There is a need for interdisciplinarity and various actors taking care of refugee arrivals. Volunteers or social workers are not enough. We need psychologists, psychiatrists, gynecologists, and pediatricians, as well as housing providers and the NGO community. But most of all, we need to stop the violence. Bringing people to another place is not the solution. Stopping wars and ensuring lasting peace would be the best treatment…
What led you to study psychology?
My family background is very mixed, with several moments that had to be understood with a “psychological eye”. To begin with, my mother died when I was very young, and I cannot clearly recall when she died or how old I was. My other two siblings and I grew up in different homes. We are very detached from each other; more often than not we forgot about each other. In the days of my childhood, parenting was very different; there were a lot of harsh discipline measures and forms of child abuse were more prevalent. I also witnessed a lot of domestic violence and intimate partner violence in my neighborhoods while growing up.
Having family members with mental illness motivated me to dig deeper into this area of psychology in order to understand the etiological causes of mental health disorders as well as the treatment pathways. Thus, I enrolled in psychology classes.
How does your work affect your personal wellbeing?
I am a husband and a father. My children are 15, 10, 8, and 4 years old. When I see unaccompanied refugee minors or other traumatized children or orphans in the general community, my heart weeps. I inevitably think of what could happen to mine as well. Sometimes I wake up during the night and check if all doors are locked. It is hard listening to all those stories of people breaking in someone’s house, killing men, raping women. War scares me. It is sometimes rough being a psychologist. Listening to such traumatizing stories isn’t “like eating a piece of a cake”. It requires self-care. As a professional psychologist, that’s my work, I have to exercise empathy.
Is it possible to emotionally detach yourself at least once in a while?

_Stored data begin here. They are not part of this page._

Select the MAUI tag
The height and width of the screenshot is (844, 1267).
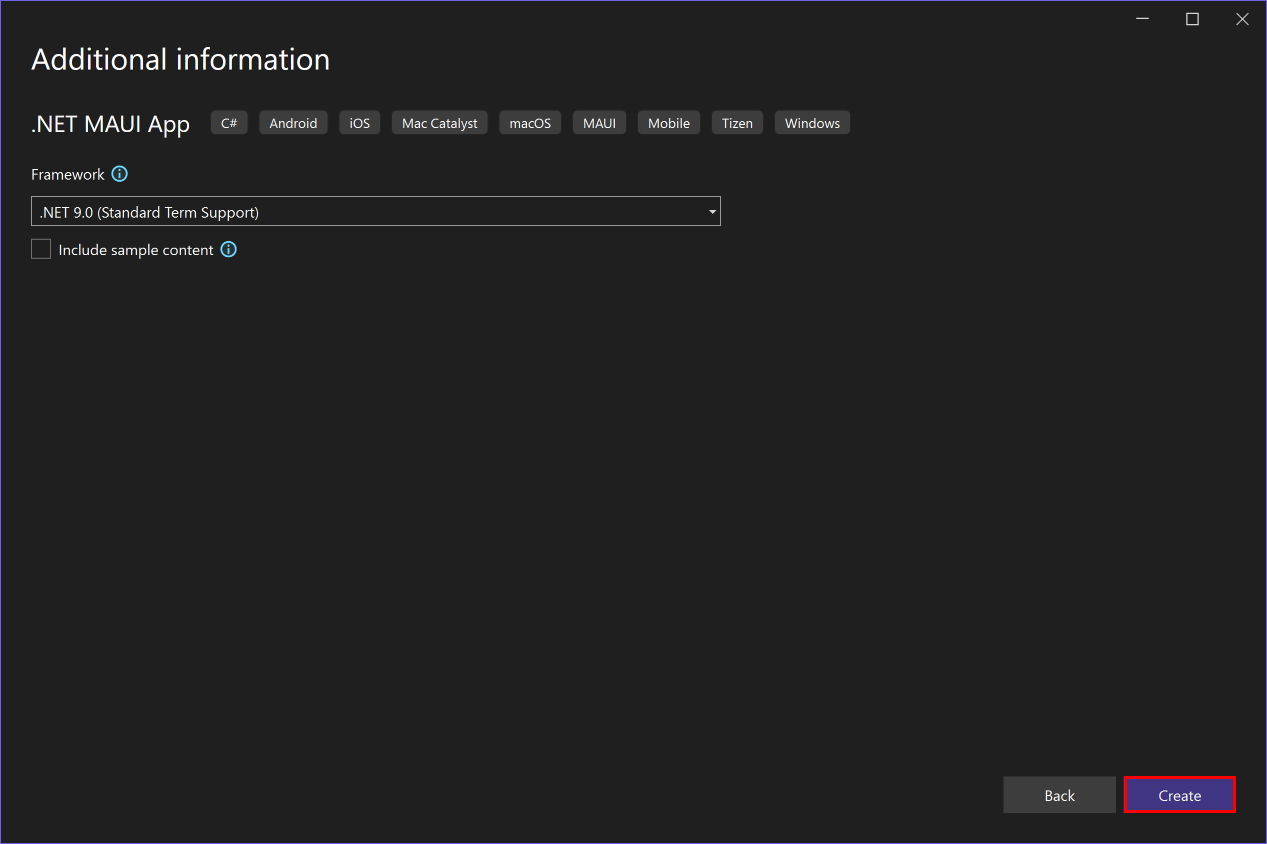click(598, 122)
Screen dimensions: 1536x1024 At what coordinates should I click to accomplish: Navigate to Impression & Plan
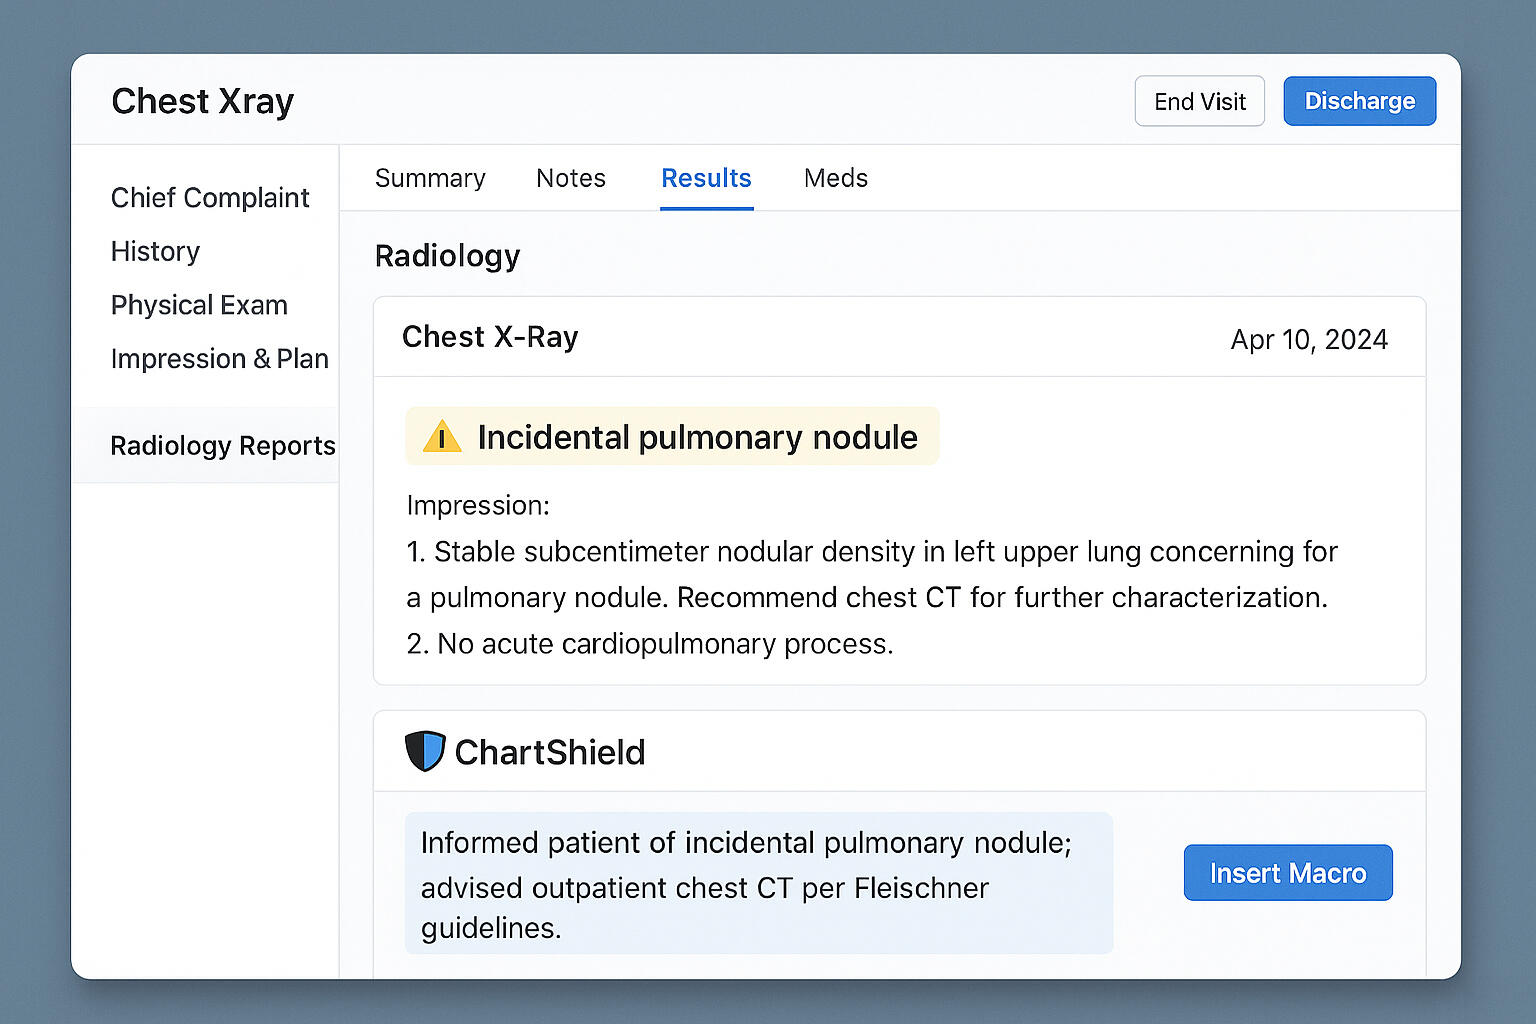[x=219, y=358]
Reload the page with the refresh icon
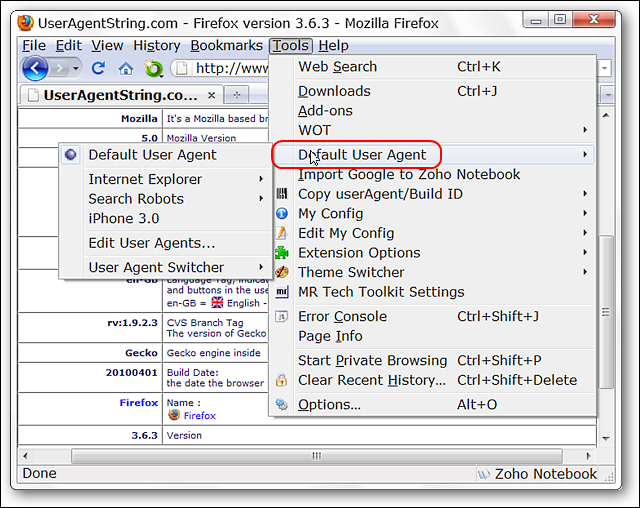The width and height of the screenshot is (640, 508). tap(98, 68)
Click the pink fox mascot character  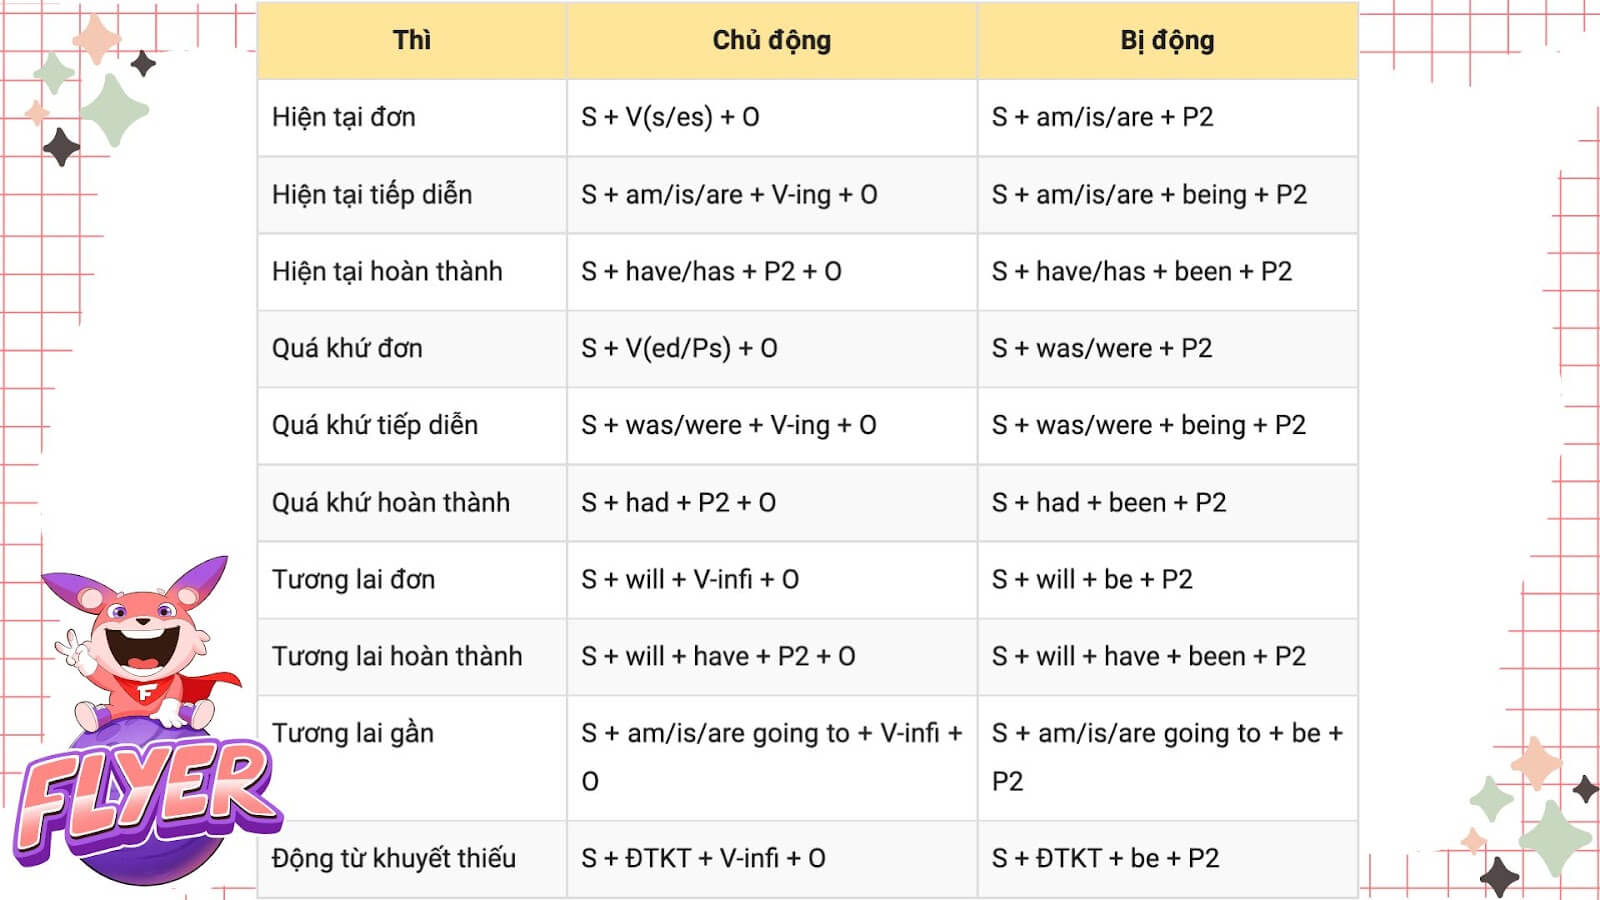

This is something I am working on. Firstly, by being a scholar – what makes a scholar happy is sharing knowledge with the rest of the world by publishing or presenting researched evidence to scholars and practitioners. Writing about my research findings is something that I have enjoyed since my PhD years. However, I feel the need to create moments of personal space, rest and holidays.
Besides being a scientist and researcher, you founded a non-profit organization called “Hope Partners Africa”. What is your mission?
This is partly what I do as community work. Together with my friends, we started supporting children, particularly orphans and vulnerable children in Uganda. In research, we talk about prevalence and significance, we publish, and then move on. However, beyond the statistical figures, there are faces. They belong to each other. They are connected to each other. That’s why we started a non-profit organization. We send kids to school and look for sponsors. We believe that education works as an equalizer in Africa. It is the children’s fate that drives me. I am here today because someone sent me to school and supported me. Now I want to be an advocate for those who cannot advocate for themselves.
Dr. Herbert Ainamani holds a PhD in Clinical Psychology from Mbarara University of Science and Technology (MUST) under the mentorship of Prof Dr Thomas Elbert of the University of Konstanz-Germany. He previously graduated at the Uganda Christian University, having studied Counselling Psychology. Herbert Ainamani holds a diploma in Child and Adolescent Mental Health from MUST and a M. Sc. in Clinical Psychology from the University of Nairobi (UoN) in Kenya. He is a Social Science Research Council Fellow (Next Generation of Social Sciences Research in Africa), was awarded with the African–German young researchers award of the African Mental Health Foundation, and is an IMMANA Post-doctoral research fellow at Friedman School of Nutrition Science and Policy, Tufts University, London School of Hygiene & Tropical Medicine (LSHTM).